» **To do**:
Below are entries with pictures in them. Output exactly the lines starting at the line with "Task: Open the font size dropdown" and ending at the line with "Given: Click the orange MA10 indicator label", both included, but not the pictures.

» **Input for this task**:
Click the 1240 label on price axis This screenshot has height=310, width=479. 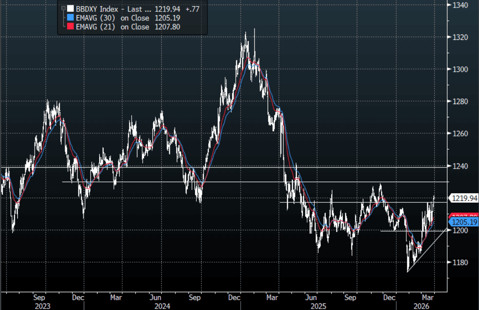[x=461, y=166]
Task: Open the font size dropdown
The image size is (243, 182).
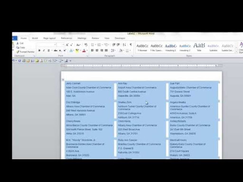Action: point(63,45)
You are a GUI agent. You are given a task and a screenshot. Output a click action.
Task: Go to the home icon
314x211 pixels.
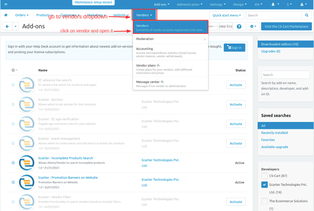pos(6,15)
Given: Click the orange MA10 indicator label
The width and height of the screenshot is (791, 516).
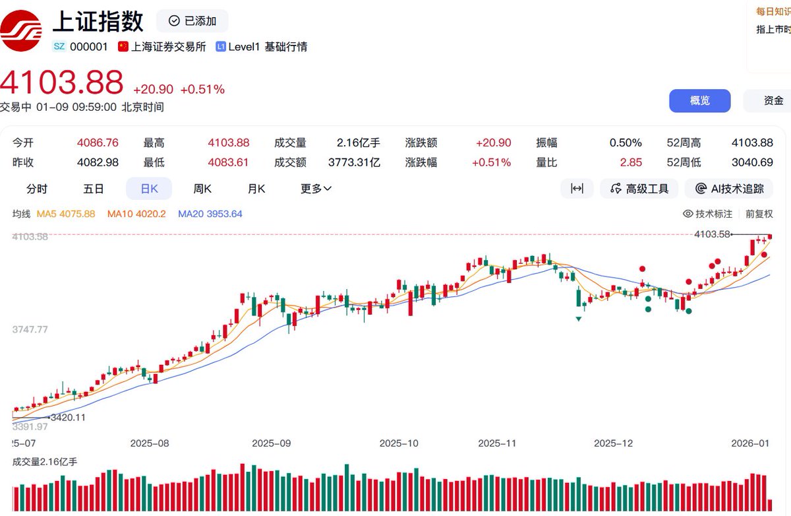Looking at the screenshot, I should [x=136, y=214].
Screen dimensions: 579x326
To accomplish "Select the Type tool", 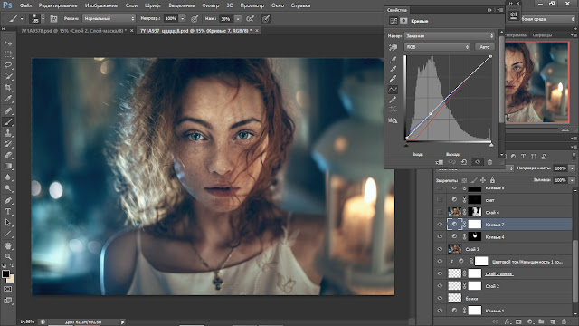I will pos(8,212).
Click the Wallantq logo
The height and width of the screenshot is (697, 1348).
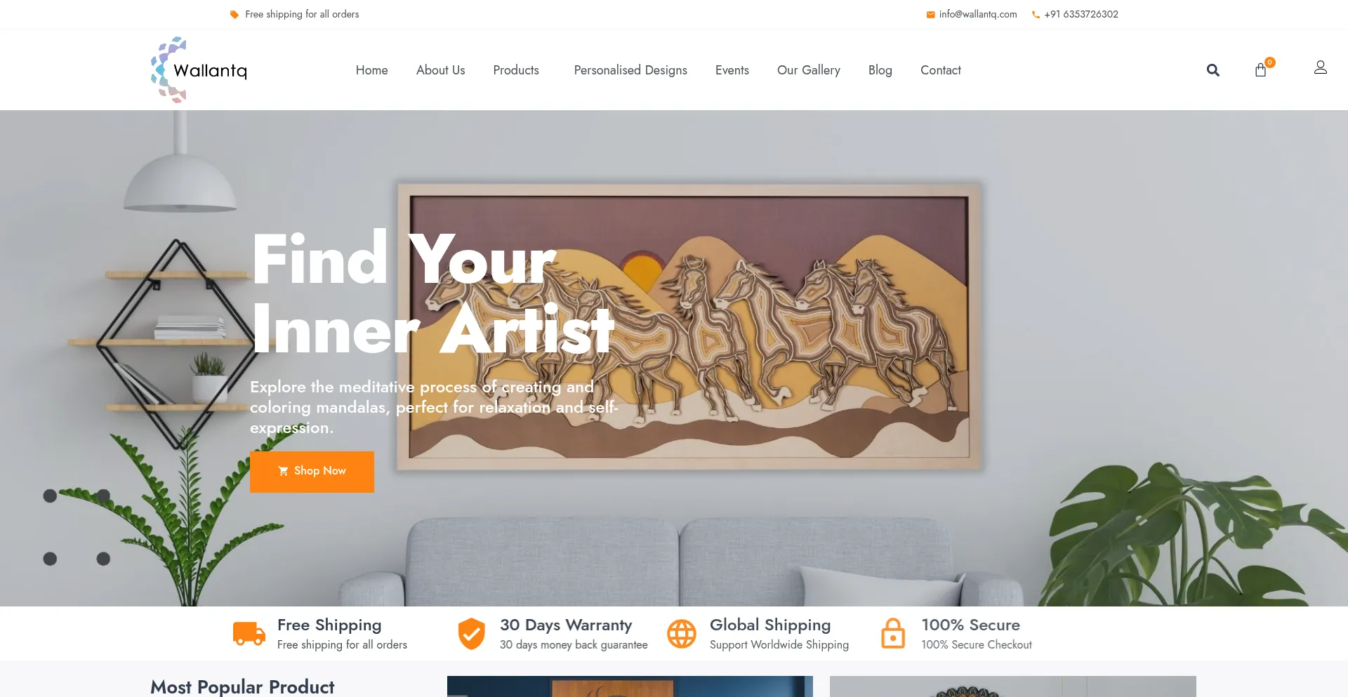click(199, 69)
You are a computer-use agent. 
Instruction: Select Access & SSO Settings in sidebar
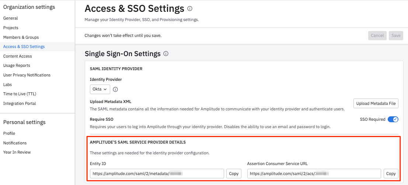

» **Task result**:
Task: Open the font size dropdown
The image size is (243, 182).
Action: point(63,45)
You are a GUI agent. You are given a task and a screenshot. Output a click action.
Task: Go to the home icon
314x211 pixels.
pos(6,15)
Given: Click the orange MA10 indicator label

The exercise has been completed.